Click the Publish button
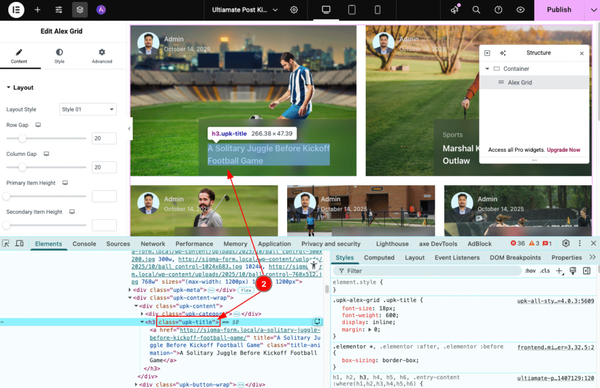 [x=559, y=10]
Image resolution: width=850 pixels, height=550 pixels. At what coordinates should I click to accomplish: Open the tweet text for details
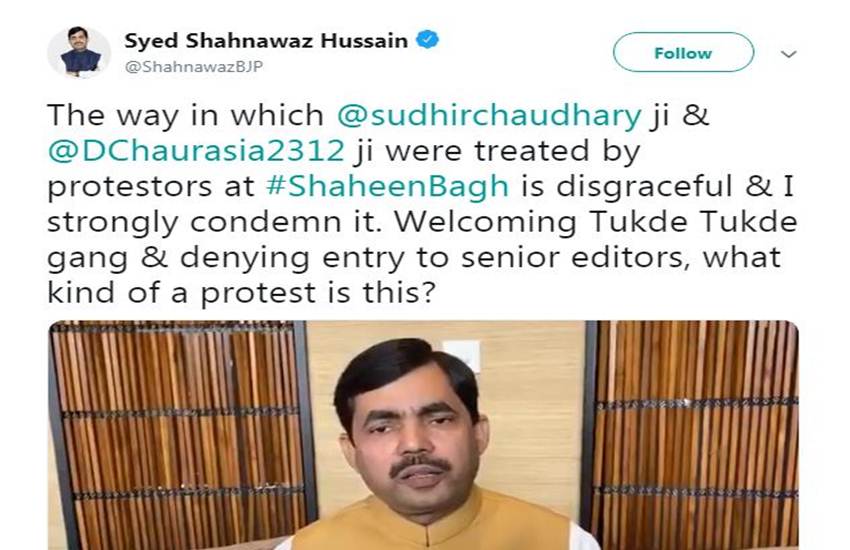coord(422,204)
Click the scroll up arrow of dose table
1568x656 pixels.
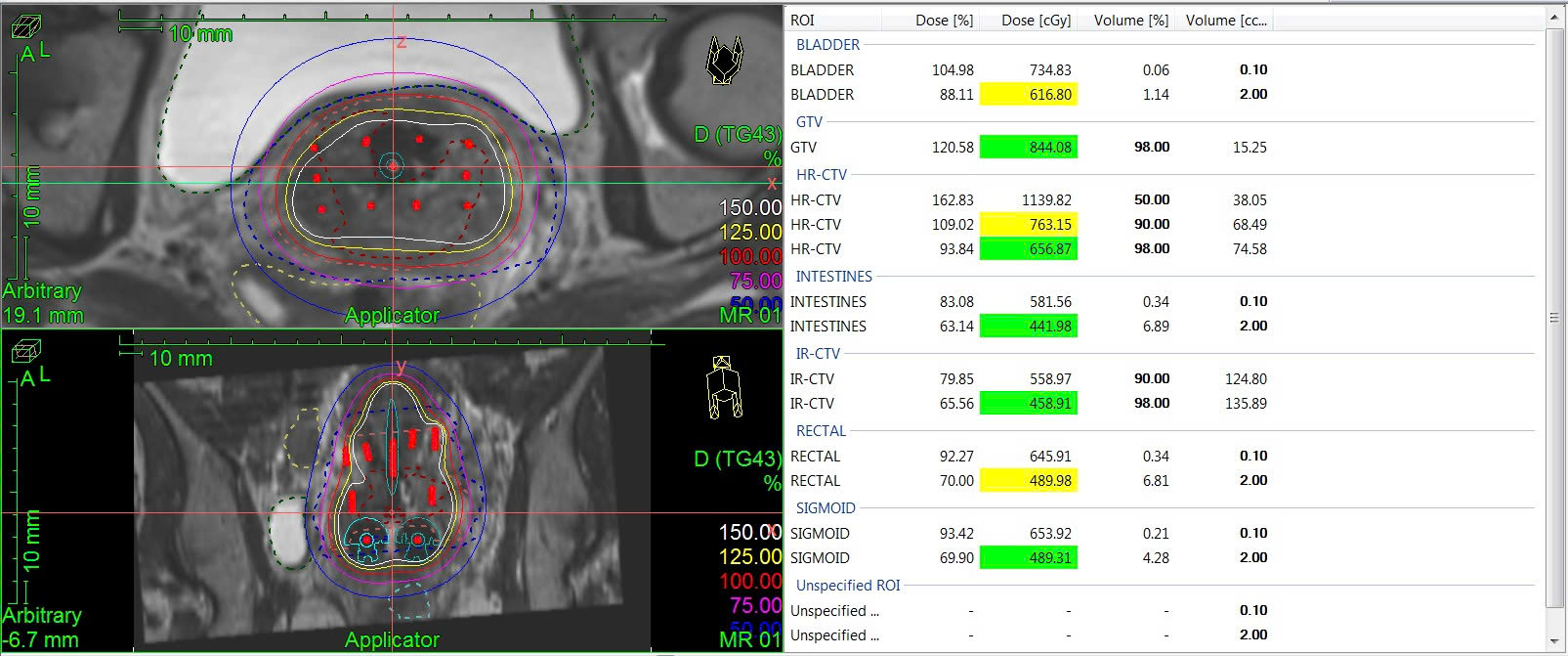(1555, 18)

---

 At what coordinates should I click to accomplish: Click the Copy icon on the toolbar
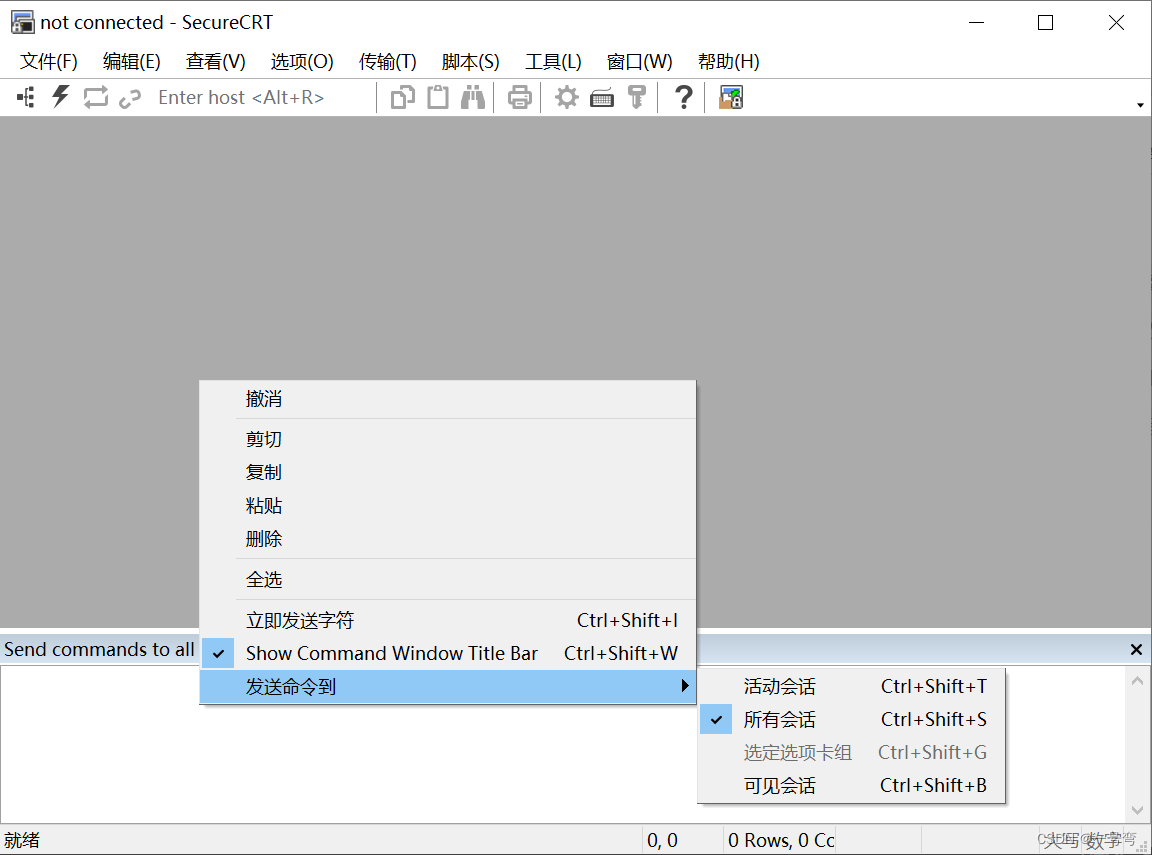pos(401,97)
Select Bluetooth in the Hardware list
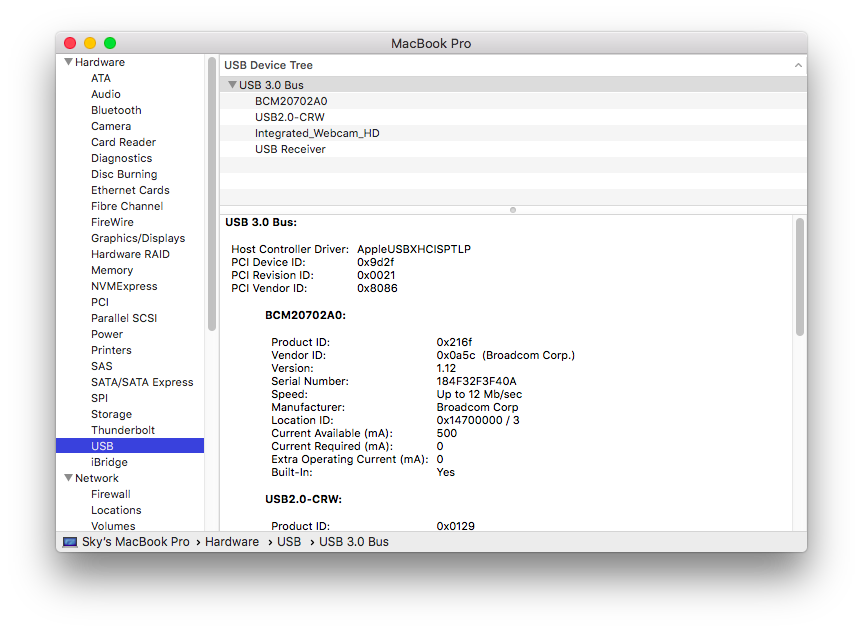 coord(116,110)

* * *

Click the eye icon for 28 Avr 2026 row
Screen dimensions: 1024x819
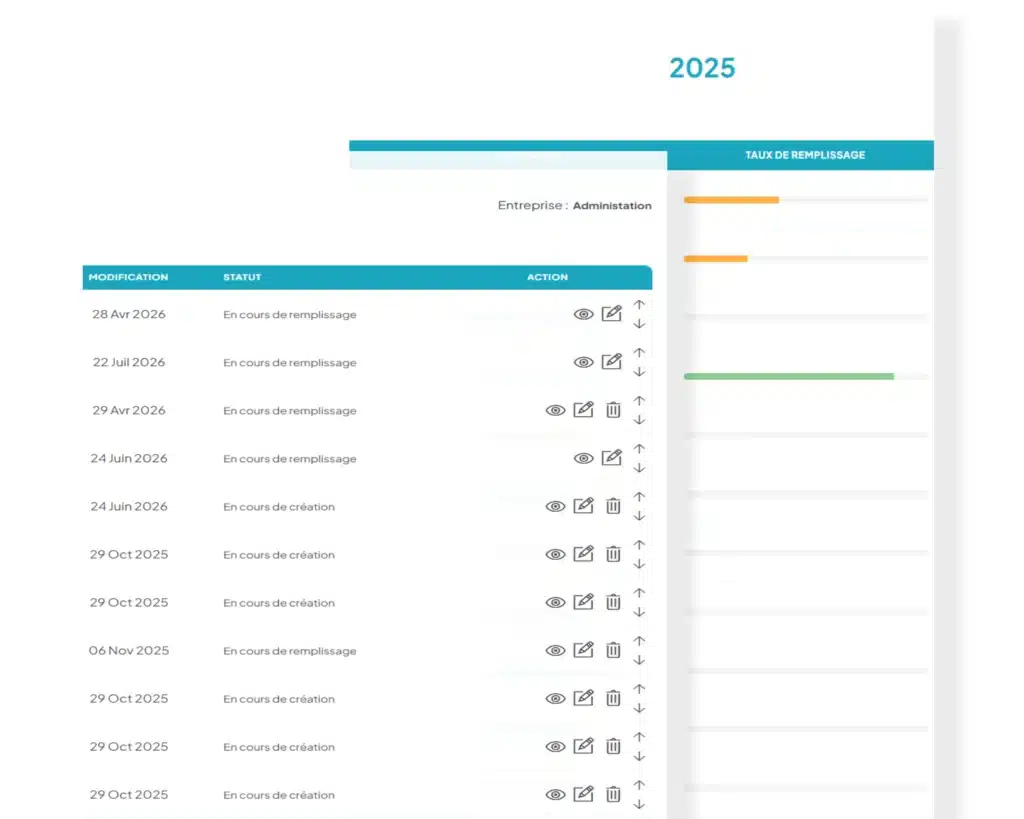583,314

### EXERCISE TASK
Could you rewrite the items in the part that opens with the line containing "At what coordinates should I click to accomplish: Click" and closes with the line containing "coord(116,110)", putting "Wi-Fi" wherever "Bluetooth" stands and keeping everything else the same? Leave the pictures out of your answer.

### WRITTEN SOLUTION
 At what coordinates should I click to accomplish: Click the Copy icon on the toolbar
pos(401,97)
Select Wi-Fi in the Hardware list
 coord(116,110)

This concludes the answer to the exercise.